[Stored data]
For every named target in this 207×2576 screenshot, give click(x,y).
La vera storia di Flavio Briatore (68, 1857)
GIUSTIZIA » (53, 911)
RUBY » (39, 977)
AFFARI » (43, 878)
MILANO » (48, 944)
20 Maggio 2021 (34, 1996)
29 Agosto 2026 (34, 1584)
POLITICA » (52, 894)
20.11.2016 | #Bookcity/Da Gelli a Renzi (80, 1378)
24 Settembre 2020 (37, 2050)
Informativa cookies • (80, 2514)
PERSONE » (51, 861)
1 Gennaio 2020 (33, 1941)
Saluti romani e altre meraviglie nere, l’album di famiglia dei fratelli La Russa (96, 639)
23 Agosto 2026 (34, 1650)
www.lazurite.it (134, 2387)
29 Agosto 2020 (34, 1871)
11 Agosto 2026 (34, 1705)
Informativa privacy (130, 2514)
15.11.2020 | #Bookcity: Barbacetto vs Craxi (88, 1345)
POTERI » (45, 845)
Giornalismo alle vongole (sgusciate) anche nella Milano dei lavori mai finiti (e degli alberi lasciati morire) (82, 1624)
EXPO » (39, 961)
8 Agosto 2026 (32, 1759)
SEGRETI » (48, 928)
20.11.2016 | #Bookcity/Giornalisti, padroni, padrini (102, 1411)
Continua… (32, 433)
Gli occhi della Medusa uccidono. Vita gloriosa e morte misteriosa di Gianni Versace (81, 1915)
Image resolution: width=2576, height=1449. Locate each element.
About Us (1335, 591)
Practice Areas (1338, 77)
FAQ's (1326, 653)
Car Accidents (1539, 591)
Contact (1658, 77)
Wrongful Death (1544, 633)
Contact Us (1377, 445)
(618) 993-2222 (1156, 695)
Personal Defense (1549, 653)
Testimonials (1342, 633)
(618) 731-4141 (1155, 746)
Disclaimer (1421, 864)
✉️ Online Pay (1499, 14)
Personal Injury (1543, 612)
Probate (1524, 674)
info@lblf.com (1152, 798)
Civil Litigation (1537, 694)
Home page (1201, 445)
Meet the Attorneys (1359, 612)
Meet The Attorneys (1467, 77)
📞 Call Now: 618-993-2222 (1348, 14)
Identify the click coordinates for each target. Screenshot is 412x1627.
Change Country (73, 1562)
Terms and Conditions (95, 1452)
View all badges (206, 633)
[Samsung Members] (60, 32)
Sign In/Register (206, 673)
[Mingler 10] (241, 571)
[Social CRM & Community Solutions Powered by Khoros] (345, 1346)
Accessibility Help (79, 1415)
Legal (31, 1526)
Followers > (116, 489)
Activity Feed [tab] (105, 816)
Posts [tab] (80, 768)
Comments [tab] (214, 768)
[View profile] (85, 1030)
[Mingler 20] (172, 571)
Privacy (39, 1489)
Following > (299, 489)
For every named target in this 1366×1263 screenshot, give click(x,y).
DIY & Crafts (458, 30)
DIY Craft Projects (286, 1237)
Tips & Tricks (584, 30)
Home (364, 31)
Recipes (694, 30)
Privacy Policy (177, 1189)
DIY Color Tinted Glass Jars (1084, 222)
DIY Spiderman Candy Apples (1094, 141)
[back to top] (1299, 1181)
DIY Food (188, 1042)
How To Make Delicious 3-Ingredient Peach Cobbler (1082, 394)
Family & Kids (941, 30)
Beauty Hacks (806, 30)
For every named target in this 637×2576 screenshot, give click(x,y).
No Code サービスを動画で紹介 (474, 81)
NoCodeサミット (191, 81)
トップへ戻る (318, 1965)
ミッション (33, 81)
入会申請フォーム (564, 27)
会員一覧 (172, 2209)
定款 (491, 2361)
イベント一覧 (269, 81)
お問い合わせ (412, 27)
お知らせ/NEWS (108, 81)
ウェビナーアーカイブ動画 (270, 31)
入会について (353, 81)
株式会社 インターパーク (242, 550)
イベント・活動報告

WORK REQUEST: Word for word, give the records again.

TASK ANSWER:
For every named target in this 207×2576 screenshot, give click(x,y).
La vera storia di Flavio Briatore (68, 1857)
GIUSTIZIA » (53, 911)
RUBY » (39, 977)
AFFARI » (43, 878)
MILANO » (48, 944)
20 Maggio 2021 (34, 1996)
29 Agosto 2026 (34, 1584)
POLITICA » (52, 894)
20.11.2016 | #Bookcity/Da Gelli a Renzi (80, 1378)
24 Settembre 2020 (37, 2050)
Informativa cookies • (80, 2514)
PERSONE » (51, 861)
1 Gennaio 2020 (33, 1941)
Saluti romani e altre meraviglie nere, l’album di famiglia dei fratelli La Russa (96, 639)
23 Agosto 2026 (34, 1650)
www.lazurite.it (134, 2387)
29 Agosto 2020 (34, 1871)
11 Agosto 2026 (34, 1705)
Informativa privacy (130, 2514)
15.11.2020 | #Bookcity: Barbacetto vs Craxi (88, 1345)
POTERI » (45, 845)
Giornalismo alle vongole (sgusciate) anche nella Milano dei lavori mai finiti (e degli alberi lasciati morire) (82, 1624)
EXPO » (39, 961)
8 Agosto 2026 (32, 1759)
SEGRETI » (48, 928)
20.11.2016 | #Bookcity/Giornalisti, padroni, padrini (102, 1411)
Continua… (32, 433)
Gli occhi della Medusa uccidono. Vita gloriosa e morte misteriosa di Gianni Versace (81, 1915)
Image resolution: width=2576, height=1449. Locate each element.
About Us (1335, 591)
Practice Areas (1338, 77)
FAQ's (1326, 653)
Car Accidents (1539, 591)
Contact (1658, 77)
Wrongful Death (1544, 633)
Contact Us (1377, 445)
(618) 993-2222 (1156, 695)
Personal Defense (1549, 653)
Testimonials (1342, 633)
(618) 731-4141 (1155, 746)
Disclaimer (1421, 864)
✉️ Online Pay (1499, 14)
Personal Injury (1543, 612)
Probate (1524, 674)
info@lblf.com (1152, 798)
Civil Litigation (1537, 694)
Home page (1201, 445)
Meet the Attorneys (1359, 612)
Meet The Attorneys (1467, 77)
📞 Call Now: 618-993-2222 (1348, 14)
Identify the click coordinates for each target. Screenshot is 412x1627.
Change Country (73, 1562)
Terms and Conditions (95, 1452)
View all badges (206, 633)
[Samsung Members] (60, 32)
Sign In/Register (206, 673)
[Mingler 10] (241, 571)
[Social CRM & Community Solutions Powered by Khoros] (345, 1346)
Accessibility Help (79, 1415)
Legal (31, 1526)
Followers > (116, 489)
Activity Feed [tab] (105, 816)
Posts [tab] (80, 768)
Comments [tab] (214, 768)
[View profile] (85, 1030)
[Mingler 20] (172, 571)
Privacy (39, 1489)
Following > (299, 489)
For every named target in this 1366×1263 screenshot, give click(x,y).
DIY & Crafts (458, 30)
DIY Craft Projects (286, 1237)
Tips & Tricks (584, 30)
Home (364, 31)
Recipes (694, 30)
Privacy Policy (177, 1189)
DIY Color Tinted Glass Jars (1084, 222)
DIY Spiderman Candy Apples (1094, 141)
[back to top] (1299, 1181)
DIY Food (188, 1042)
How To Make Delicious 3-Ingredient Peach Cobbler (1082, 394)
Family & Kids (941, 30)
Beauty Hacks (806, 30)
For every named target in this 637×2576 screenshot, give click(x,y).
No Code サービスを動画で紹介 (474, 81)
NoCodeサミット (191, 81)
トップへ戻る (318, 1965)
ミッション (33, 81)
入会申請フォーム (564, 27)
会員一覧 (172, 2209)
定款 (491, 2361)
イベント一覧 (269, 81)
お問い合わせ (412, 27)
お知らせ/NEWS (108, 81)
ウェビナーアーカイブ動画 (270, 31)
入会について (353, 81)
株式会社 インターパーク (242, 550)
イベント・活動報告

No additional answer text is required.